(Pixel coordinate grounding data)
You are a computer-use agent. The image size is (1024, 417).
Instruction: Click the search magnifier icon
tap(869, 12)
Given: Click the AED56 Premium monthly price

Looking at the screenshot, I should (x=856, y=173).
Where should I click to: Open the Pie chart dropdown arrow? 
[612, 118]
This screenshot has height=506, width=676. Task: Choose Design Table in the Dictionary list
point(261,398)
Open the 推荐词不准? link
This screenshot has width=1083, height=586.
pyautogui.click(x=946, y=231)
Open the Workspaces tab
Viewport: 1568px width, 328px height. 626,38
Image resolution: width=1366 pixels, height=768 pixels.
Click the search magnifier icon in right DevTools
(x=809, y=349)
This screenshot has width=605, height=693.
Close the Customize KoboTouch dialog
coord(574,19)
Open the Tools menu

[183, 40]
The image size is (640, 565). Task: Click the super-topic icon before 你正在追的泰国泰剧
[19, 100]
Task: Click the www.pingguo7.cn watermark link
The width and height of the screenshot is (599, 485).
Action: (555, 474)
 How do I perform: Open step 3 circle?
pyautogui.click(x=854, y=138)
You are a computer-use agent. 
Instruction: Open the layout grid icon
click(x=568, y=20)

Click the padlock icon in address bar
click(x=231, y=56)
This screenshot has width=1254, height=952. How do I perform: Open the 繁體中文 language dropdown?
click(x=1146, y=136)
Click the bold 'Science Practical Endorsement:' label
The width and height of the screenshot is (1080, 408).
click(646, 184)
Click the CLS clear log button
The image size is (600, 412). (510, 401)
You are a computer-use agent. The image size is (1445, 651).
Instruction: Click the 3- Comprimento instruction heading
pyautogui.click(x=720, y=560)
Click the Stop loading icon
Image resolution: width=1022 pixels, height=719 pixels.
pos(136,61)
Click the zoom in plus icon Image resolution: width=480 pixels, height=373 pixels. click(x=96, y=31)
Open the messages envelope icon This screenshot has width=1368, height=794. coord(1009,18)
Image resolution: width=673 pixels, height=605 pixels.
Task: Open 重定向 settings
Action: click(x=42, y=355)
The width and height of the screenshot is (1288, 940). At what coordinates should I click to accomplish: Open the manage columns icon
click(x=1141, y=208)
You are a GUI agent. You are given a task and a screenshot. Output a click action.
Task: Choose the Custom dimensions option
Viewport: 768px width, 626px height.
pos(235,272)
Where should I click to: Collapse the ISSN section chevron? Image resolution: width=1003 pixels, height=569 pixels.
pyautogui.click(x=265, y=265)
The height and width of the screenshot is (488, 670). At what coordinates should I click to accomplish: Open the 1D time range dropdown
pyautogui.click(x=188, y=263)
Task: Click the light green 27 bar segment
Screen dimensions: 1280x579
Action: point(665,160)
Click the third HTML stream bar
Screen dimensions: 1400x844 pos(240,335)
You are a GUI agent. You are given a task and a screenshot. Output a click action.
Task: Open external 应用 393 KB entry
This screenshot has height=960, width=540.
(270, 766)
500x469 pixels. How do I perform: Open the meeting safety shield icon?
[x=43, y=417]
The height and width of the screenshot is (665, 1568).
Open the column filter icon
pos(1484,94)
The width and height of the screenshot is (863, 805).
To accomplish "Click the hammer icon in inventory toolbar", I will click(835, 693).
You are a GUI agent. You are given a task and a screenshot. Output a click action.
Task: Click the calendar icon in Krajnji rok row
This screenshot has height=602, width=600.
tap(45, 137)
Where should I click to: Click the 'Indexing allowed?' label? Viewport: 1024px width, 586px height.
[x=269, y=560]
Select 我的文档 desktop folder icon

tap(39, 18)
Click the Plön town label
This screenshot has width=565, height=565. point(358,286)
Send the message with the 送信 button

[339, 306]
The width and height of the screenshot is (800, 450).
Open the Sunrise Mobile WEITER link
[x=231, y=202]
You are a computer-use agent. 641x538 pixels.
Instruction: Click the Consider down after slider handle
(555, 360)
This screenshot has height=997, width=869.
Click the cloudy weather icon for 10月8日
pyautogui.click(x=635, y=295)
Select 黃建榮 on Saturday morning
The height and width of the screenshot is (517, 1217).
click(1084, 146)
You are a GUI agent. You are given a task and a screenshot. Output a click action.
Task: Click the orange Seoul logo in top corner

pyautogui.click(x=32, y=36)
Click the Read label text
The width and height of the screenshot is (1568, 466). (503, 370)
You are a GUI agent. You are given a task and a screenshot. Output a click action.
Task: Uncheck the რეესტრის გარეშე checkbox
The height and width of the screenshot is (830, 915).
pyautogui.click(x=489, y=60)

# INSTRUCTIONS FOR THE TASK:
Every record must be retyped so that it matches the original exactly.

# ANSWER BELOW:
You are a computer-use agent. The image size is (1024, 417).
Instruction: Click the search magnifier icon
tap(869, 12)
Given: Click the AED56 Premium monthly price

Looking at the screenshot, I should (x=856, y=173).
Where should I click to: Open the Pie chart dropdown arrow? 
[612, 118]
This screenshot has height=506, width=676. Task: Choose Design Table in the Dictionary list
point(261,398)
Open the 推荐词不准? link
This screenshot has width=1083, height=586.
pyautogui.click(x=946, y=231)
Open the Workspaces tab
Viewport: 1568px width, 328px height. 626,38
Image resolution: width=1366 pixels, height=768 pixels.
Click the search magnifier icon in right DevTools
(x=809, y=349)
This screenshot has width=605, height=693.
Close the Customize KoboTouch dialog
coord(574,19)
Open the Tools menu

[183, 40]
The image size is (640, 565). Task: Click the super-topic icon before 你正在追的泰国泰剧
[19, 100]
Task: Click the www.pingguo7.cn watermark link
The width and height of the screenshot is (599, 485).
Action: (555, 474)
 How do I perform: Open step 3 circle?
pyautogui.click(x=854, y=138)
You are a computer-use agent. 
Instruction: Open the layout grid icon
click(x=568, y=20)

Click the padlock icon in address bar
click(x=231, y=56)
This screenshot has width=1254, height=952. How do I perform: Open the 繁體中文 language dropdown?
click(x=1146, y=136)
Click the bold 'Science Practical Endorsement:' label
The width and height of the screenshot is (1080, 408).
click(646, 184)
Click the CLS clear log button
The image size is (600, 412). (510, 401)
You are a computer-use agent. The image size is (1445, 651).
Instruction: Click the 3- Comprimento instruction heading
pyautogui.click(x=720, y=560)
Click the Stop loading icon
Image resolution: width=1022 pixels, height=719 pixels.
pos(136,61)
Click the zoom in plus icon Image resolution: width=480 pixels, height=373 pixels. click(x=96, y=31)
Open the messages envelope icon This screenshot has width=1368, height=794. coord(1009,18)
Image resolution: width=673 pixels, height=605 pixels.
Task: Open 重定向 settings
Action: click(x=42, y=355)
The width and height of the screenshot is (1288, 940). At what coordinates should I click to accomplish: Open the manage columns icon
click(x=1141, y=208)
You are a GUI agent. You are given a task and a screenshot. Output a click action.
Task: Choose the Custom dimensions option
Viewport: 768px width, 626px height.
pos(235,272)
Where should I click to: Collapse the ISSN section chevron? Image resolution: width=1003 pixels, height=569 pixels.
pyautogui.click(x=265, y=265)
The height and width of the screenshot is (488, 670). At what coordinates should I click to accomplish: Open the 1D time range dropdown
pyautogui.click(x=188, y=263)
Task: Click the light green 27 bar segment
Screen dimensions: 1280x579
Action: point(665,160)
Click the third HTML stream bar
Screen dimensions: 1400x844 pos(240,335)
You are a GUI agent. You are given a task and a screenshot. Output a click action.
Task: Open external 应用 393 KB entry
This screenshot has height=960, width=540.
(270, 766)
500x469 pixels. How do I perform: Open the meeting safety shield icon?
[x=43, y=417]
The height and width of the screenshot is (665, 1568).
Open the column filter icon
pos(1484,94)
The width and height of the screenshot is (863, 805).
To accomplish "Click the hammer icon in inventory toolbar", I will click(835, 693).
You are a GUI agent. You are given a task and a screenshot. Output a click action.
Task: Click the calendar icon in Krajnji rok row
This screenshot has height=602, width=600.
tap(45, 137)
Where should I click to: Click the 'Indexing allowed?' label? Viewport: 1024px width, 586px height.
[x=269, y=560]
Select 我的文档 desktop folder icon

tap(39, 18)
Click the Plön town label
This screenshot has width=565, height=565. point(358,286)
Send the message with the 送信 button

[339, 306]
The width and height of the screenshot is (800, 450).
Open the Sunrise Mobile WEITER link
[x=231, y=202]
You are a computer-use agent. 641x538 pixels.
Instruction: Click the Consider down after slider handle
(555, 360)
This screenshot has height=997, width=869.
Click the cloudy weather icon for 10月8日
pyautogui.click(x=635, y=295)
Select 黃建榮 on Saturday morning
The height and width of the screenshot is (517, 1217).
click(1084, 146)
You are a GUI agent. You are given a task and a screenshot. Output a click action.
Task: Click the orange Seoul logo in top corner

pyautogui.click(x=32, y=36)
Click the Read label text
The width and height of the screenshot is (1568, 466). (503, 370)
You are a GUI agent. You are given a task and a screenshot. Output a click action.
Task: Uncheck the რეესტრის გარეშე checkbox
The height and width of the screenshot is (830, 915).
pyautogui.click(x=489, y=60)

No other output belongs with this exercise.